The history of the Jews in Finland goes back to the 1700s. Finnish Jews are Jews who are citizens of Finland. The country is home to some 1,800 Jews, of which 1,400 live in the Greater Helsinki area and 200 in Turku. Most Jews in Finland have Finnish or Swedish as their mother tongue, and many speak Yiddish, German, Russian and Hebrew. Jews originally came to Finland as Russian soldiers who stayed in Finland in the 19th century after their military service ended (knows as Cantonists). There are Jewish congregations in Helsinki and Turku with their own synagogues built in 1906 and 1912. The Wiborg Synagogue built 1910–1911 was destroyed in air bombings during the first day of the Winter War in 30 November 1939. There has been relatively little antisemitism in Finland.

Early history, 1700–1917

The first Jew said to have settled on Finnish soil was Jacob Weikam, later Veikkanen, in 1782, in the town of Hamina, which was at that point under Russian rule. During that time, most of Finland was included in the Kingdom of Sweden. In Sweden, Jews were allowed to reside in a 3 towns – all of them outside the territory that is now modern-day Finland. In 1809 Finland became part of the Russian Empire, as an autonomous Grand Duchy, but Swedish laws remained in force, meaning Jews were still unable to settle in Finnish territory according to the Judereglementet.

Rabbi Yitzchak Blazer (also known as R' Itzele Peterberger), one of the foremost disciples of Rabbi Yisrael Salanter and the Mussar Movement, served as chief rabbi of Helsinki on Rabbi Yisrael's instruction, from 1867 to 1875.

Despite the legal difficulties, during the period of Finnish autonomy (1809–1917) Russian Jews established themselves in Finland as tradesmen and craftsmen. As Jews were in principle prohibited from dwelling in Finland, almost all these Jews were retired soldiers from the Imperial Russian army. Being cantonists, forced into the Russian army in childhood, they were required to serve at least 25 years. After their term expired, they had, however, the right to remain in Finland regardless of the Finnish ban on Jewish settlement, a right forcefully defended by the Russian military authorities. It was only after Finland declared independence in 1917 that Jews were granted full rights as Finnish citizens.

Jewish youths in Helsinki founded in 1906 the sports association IK Stjärnan (later Makkabi Helsinki) That the society is founded in 1906 makes it the oldest Jewish sports club in the world that has an uninterrupted history.

World War II

Finland's involvement in World War II began during the Winter War (30 November 1939 – 13 March 1940), the Soviet Union's invasion of Finland prior to Operation Barbarossa (launched in June 1941). Finnish Jews were among those made refugees from the ceded territories. The Wiborg Synagogue was also destroyed by air bombings during the Winter War.

● **Task 1**
According to the text on the history of the Jews in Finland, why were almost all the Russian Jews who settled in Finland during the period of autonomy retired soldiers? Answer in one to three sentences.
● **Task 2**
Can you resume the text on the history of the Jews in Finland, picking up after its last sentence?
The data records have no connection to the text on the history of the Jews in Finland.

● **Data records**

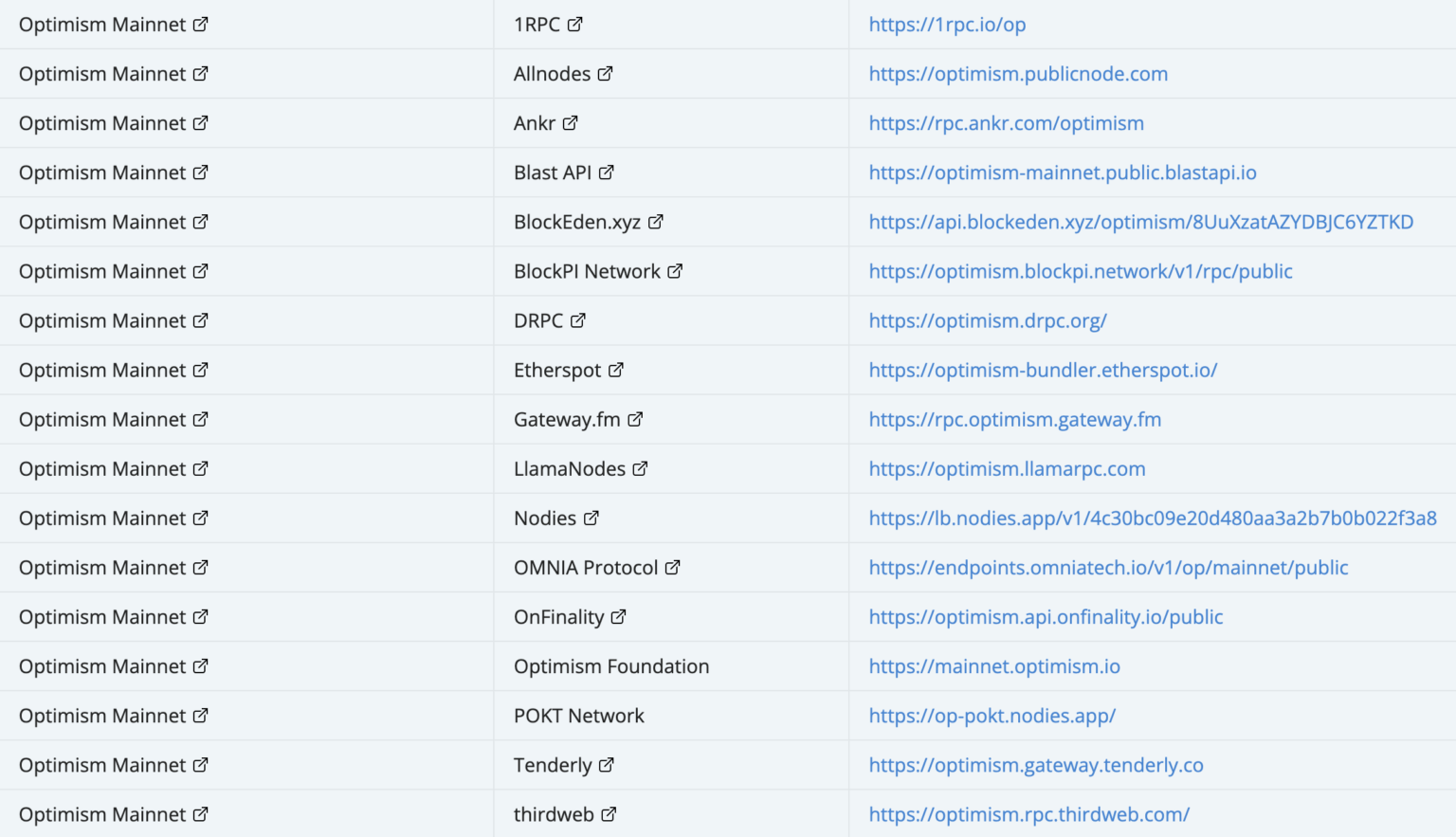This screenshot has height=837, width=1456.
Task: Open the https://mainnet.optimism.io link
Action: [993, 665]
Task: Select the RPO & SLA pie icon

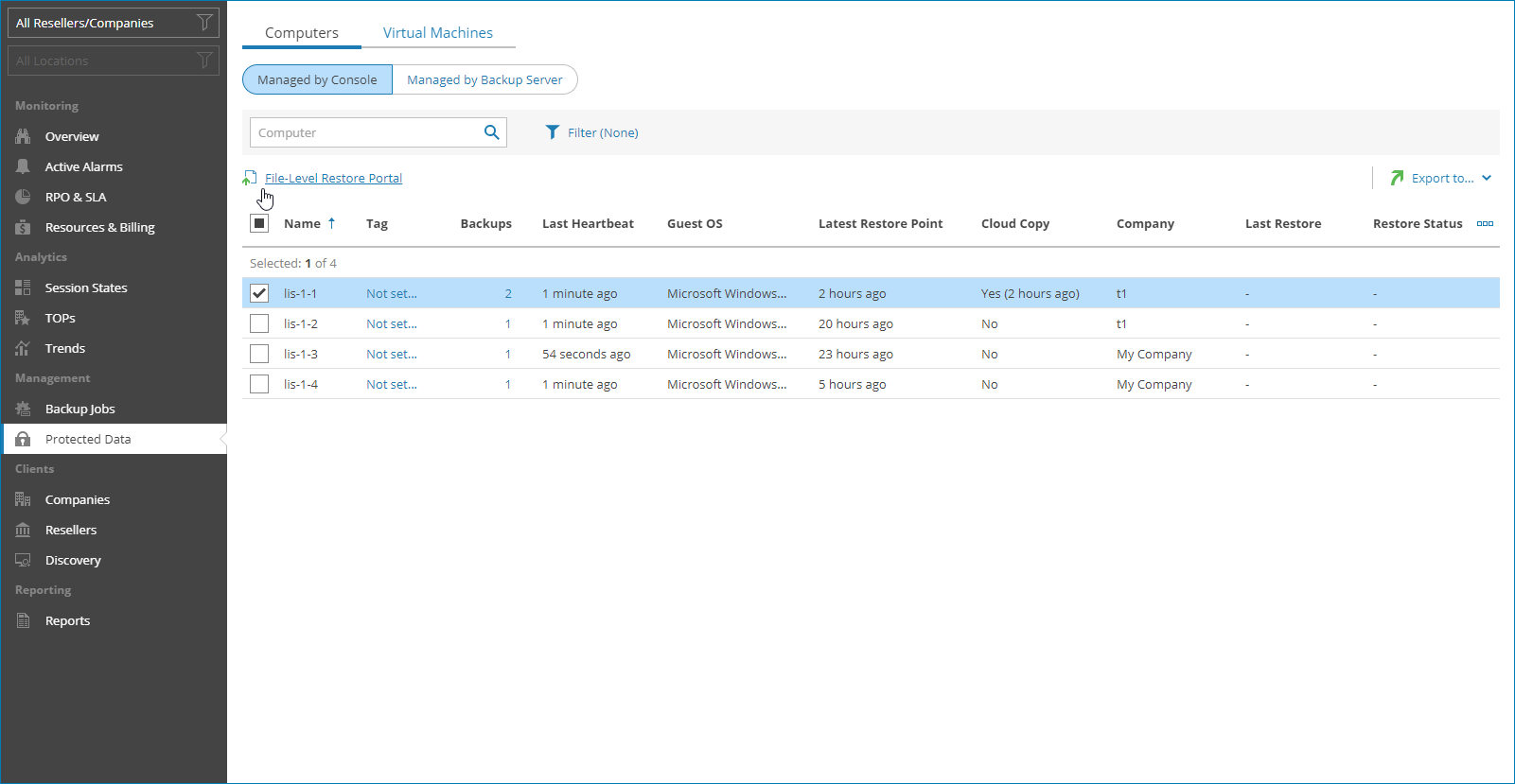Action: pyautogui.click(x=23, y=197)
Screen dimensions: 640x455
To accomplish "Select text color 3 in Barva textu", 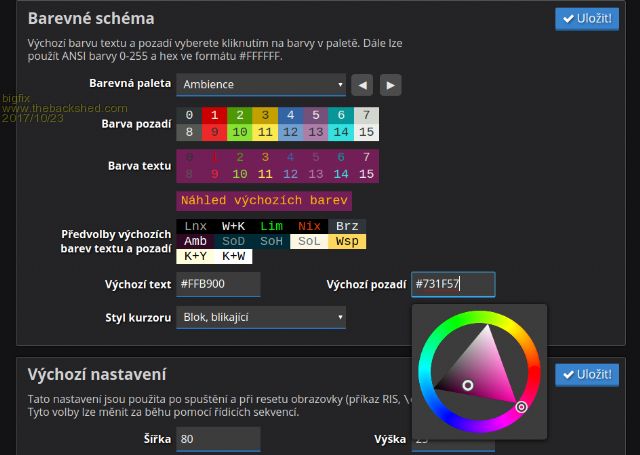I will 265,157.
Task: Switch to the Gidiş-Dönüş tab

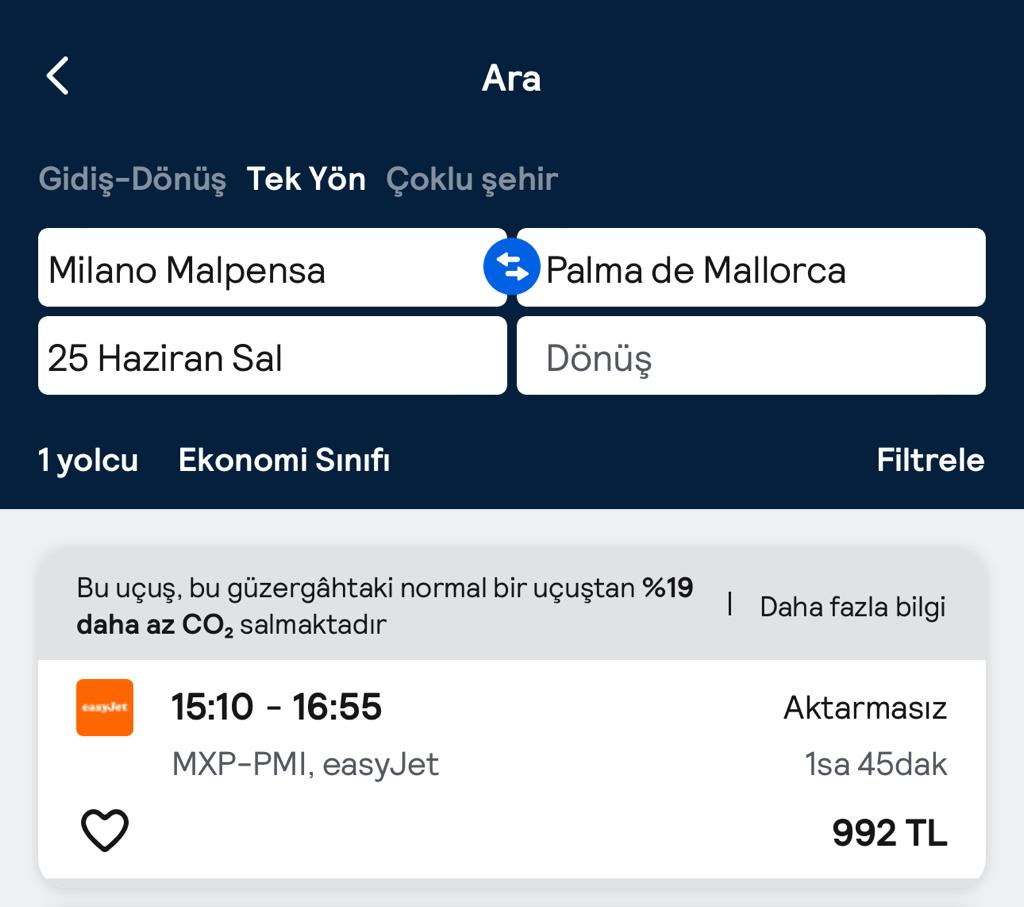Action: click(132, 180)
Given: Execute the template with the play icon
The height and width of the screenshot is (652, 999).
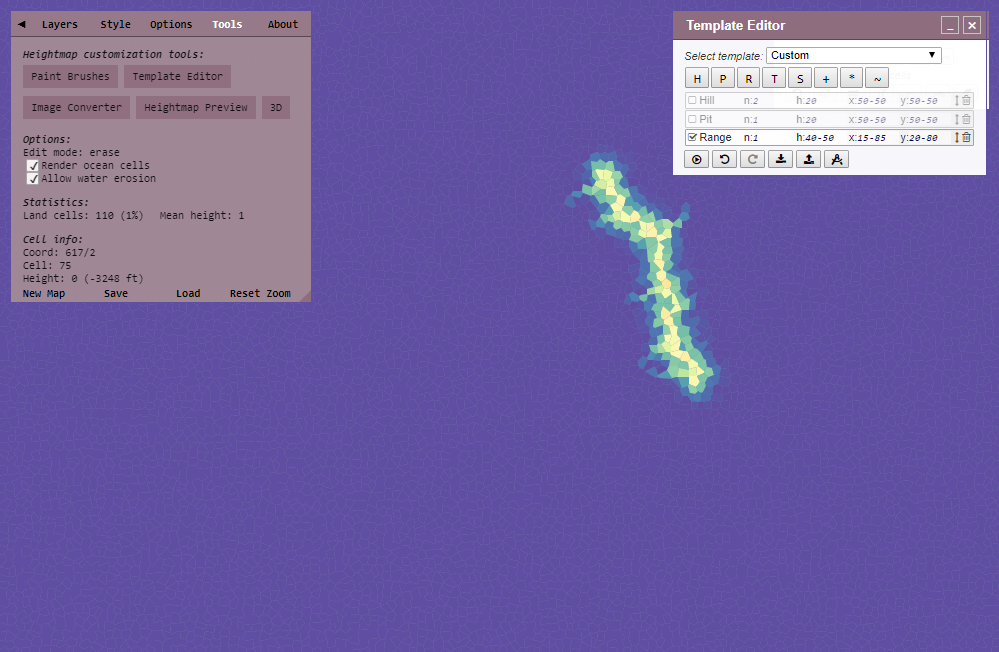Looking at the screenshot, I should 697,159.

● **Task response 1**
Jews were in principle prohibited from dwelling in Finland, but cantonists who had served their term of at least 25 years in the Imperial Russian army had the right to remain there regardless of the ban. The Russian military authorities forcefully defended this right.

● **Task response 2**
Following Soviet air strikes, Finland waged war against the Soviet Union in the Continuation War (1941–1944). While Germany launched Barbarossa, Finland simultaneously resumed hostilities against the Soviet Union. This resulted in Finland fighting alongside Nazi Germany. 327 Finnish Jews fought for Finland during the war, of which were 242 rank-and-file soldiers, 52 non-commissioned officers, 18 officers and 15 medical officers. Additionally, 21 Jews served in the women's auxiliary Lotta Svärd. 15 Finnish Jews were killed in action in the Winter War and eight in the Continuation War.

As Finland's forces had substantial numbers of German forces supporting their operations, the Finnish front had a field synagogue operating in the presence of Nazi troops. Jewish soldiers were granted leave on Saturdays and Jewish holidays. Finnish Jewish soldiers later participated in the Lapland War against Germany.

In November 1942, eight Jewish Austrian refugees (along with 19 other deportees) were deported to Nazi Germany after the head of the Finnish police agreed to turn them over. Seven of the Jews were murdered immediately. According to author Martin Gilbert, these eight were Georg Kollman; Frans Olof Kollman; Frans Kollman's mother; Hans Eduard Szubilski; Henrich Huppert; Kurt Huppert; Hans Robert Martin Korn, who had been a volunteer in the Winter War; and an unknown individual. When Finnish media reported the news, it caused a national scandal, and ministers resigned in protest. After protests by Lutheran ministers, the Archbishop, and the Social Democratic Party, no more foreign Jewish refugees were deported from Finland.
Approximately 500 Jewish refugees arrived in Finland during World War II, although about 350 moved on to other countries, including about 160 who were transferred to neutral Sweden to save their lives on the direct orders of Marshal Carl Gustaf Emil Mannerheim, the commander of the Finnish Army. About 40 of the remaining Jewish refugees were sent to do compulsory labor service in Salla in Lapland in March 1942. The refugees were moved to Kemijärvi in June and eventually to Suursaari Island in the Gulf of Finland. Although Heinrich Himmler twice visited Finland to try to persuade the authorities to hand over the Jewish population, he was unsuccessful.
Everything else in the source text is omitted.